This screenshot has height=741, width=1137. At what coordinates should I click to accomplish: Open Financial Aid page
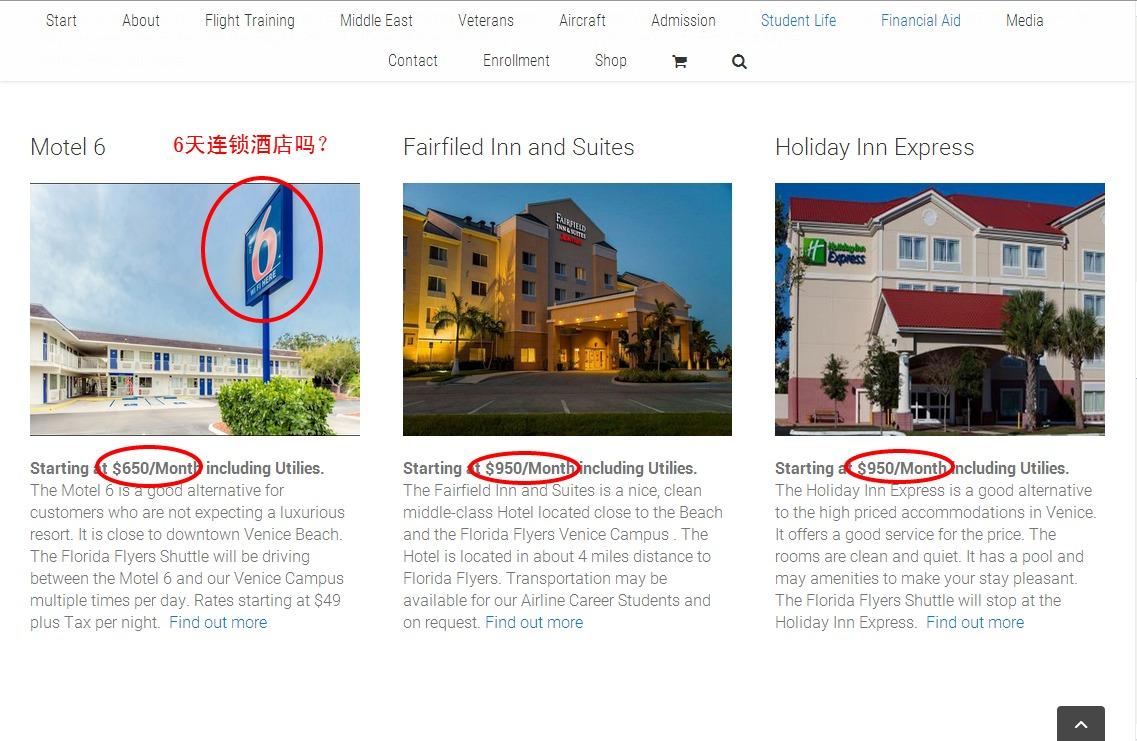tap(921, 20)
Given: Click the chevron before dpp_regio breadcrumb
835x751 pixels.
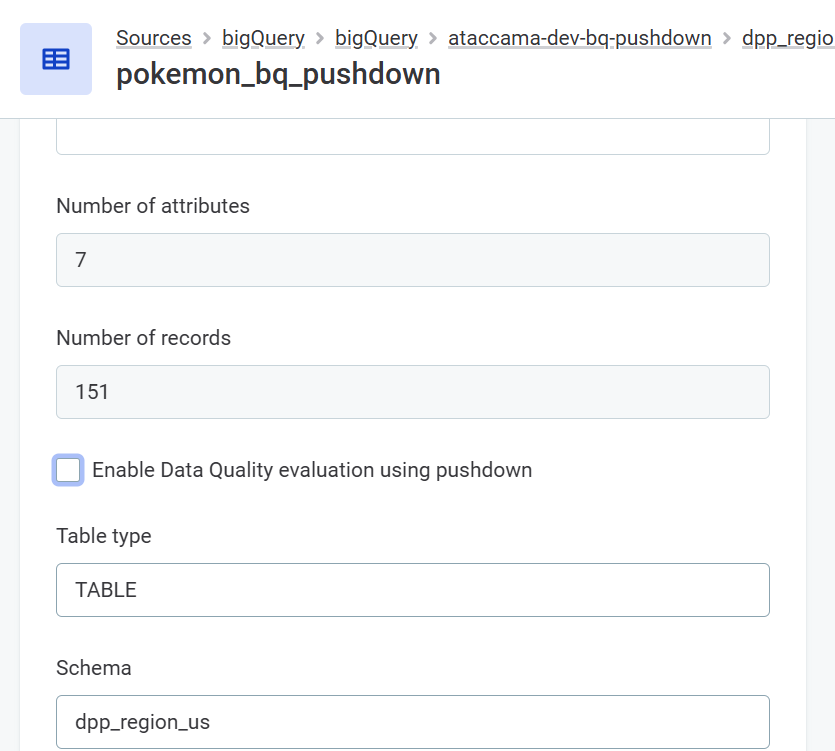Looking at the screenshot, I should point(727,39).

◆ ◆ ◆ ◆ ◆ ◆ ◆

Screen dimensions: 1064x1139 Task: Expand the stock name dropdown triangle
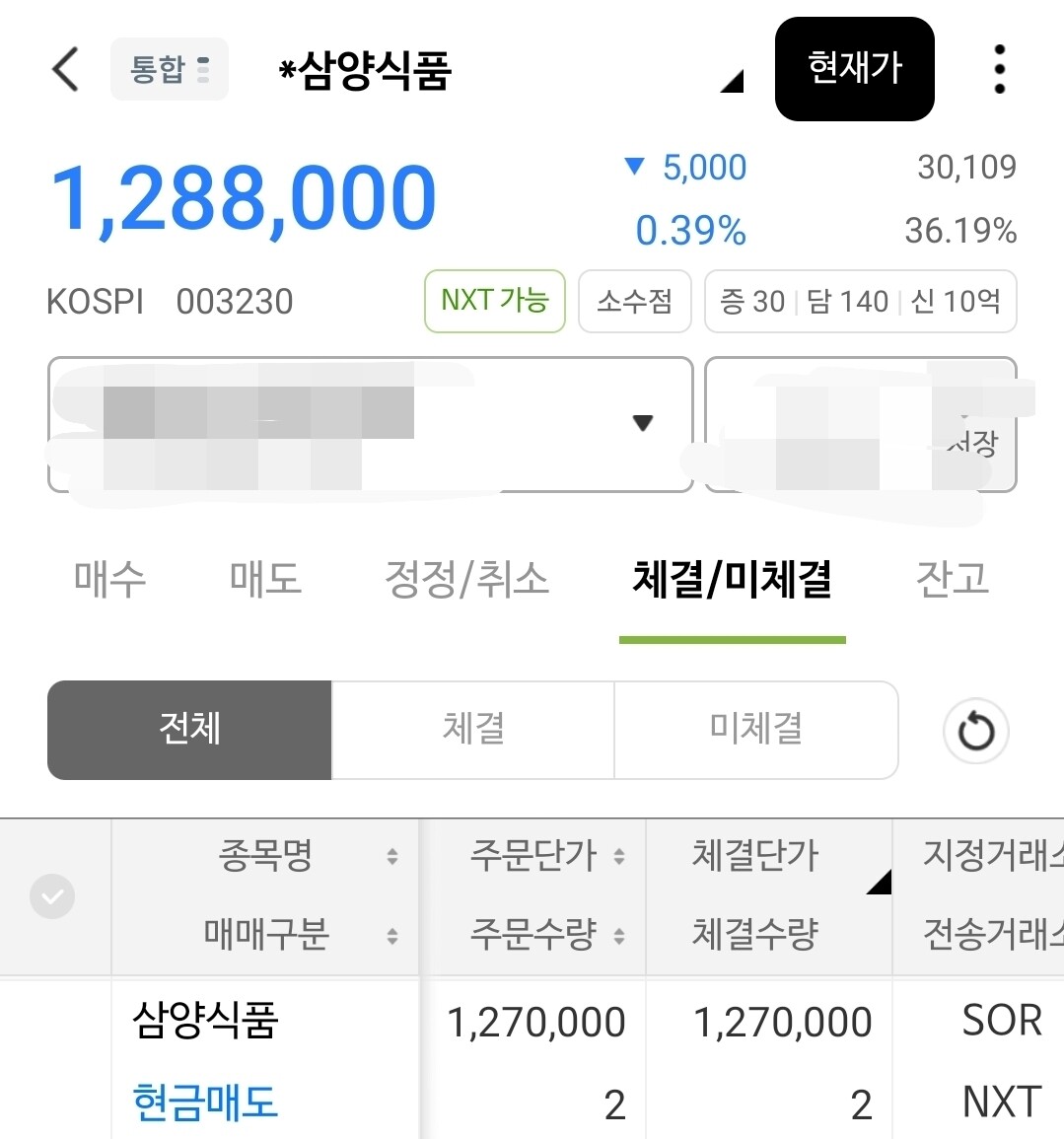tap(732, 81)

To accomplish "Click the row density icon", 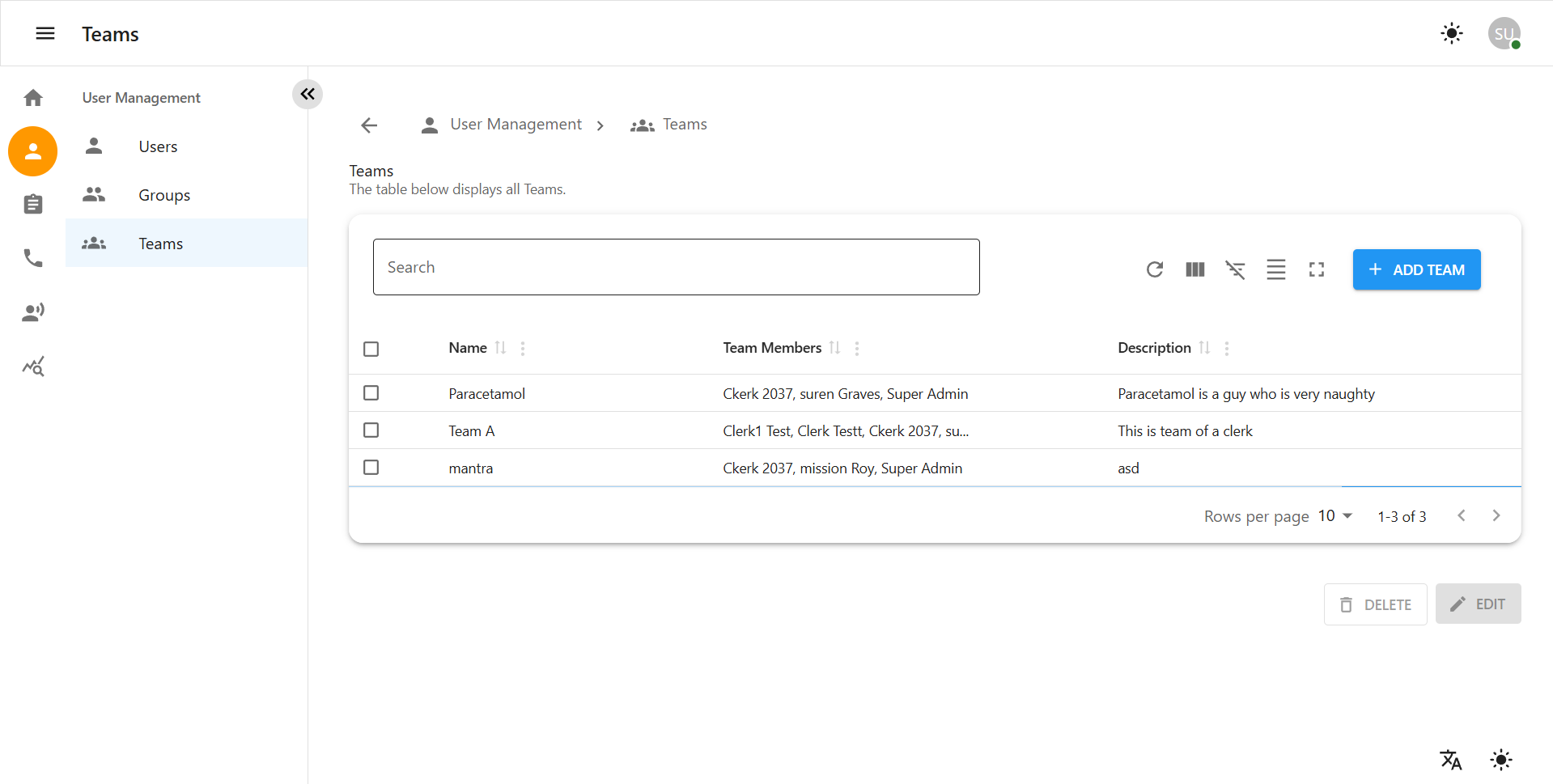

◆ ◆ ◆ ◆ ◆ ◆ ◆

● **What is being asked**
Every line above between the one containing "Screen dimensions: 1064x1139" and the one containing "the row density", those two included, is to be printed exactly. No pictures go into the copy.

● **Answer area**
Screen dimensions: 1064x1139 Task: Expand the stock name dropdown triangle
tap(732, 81)

To accomplish "Click the row density icon", 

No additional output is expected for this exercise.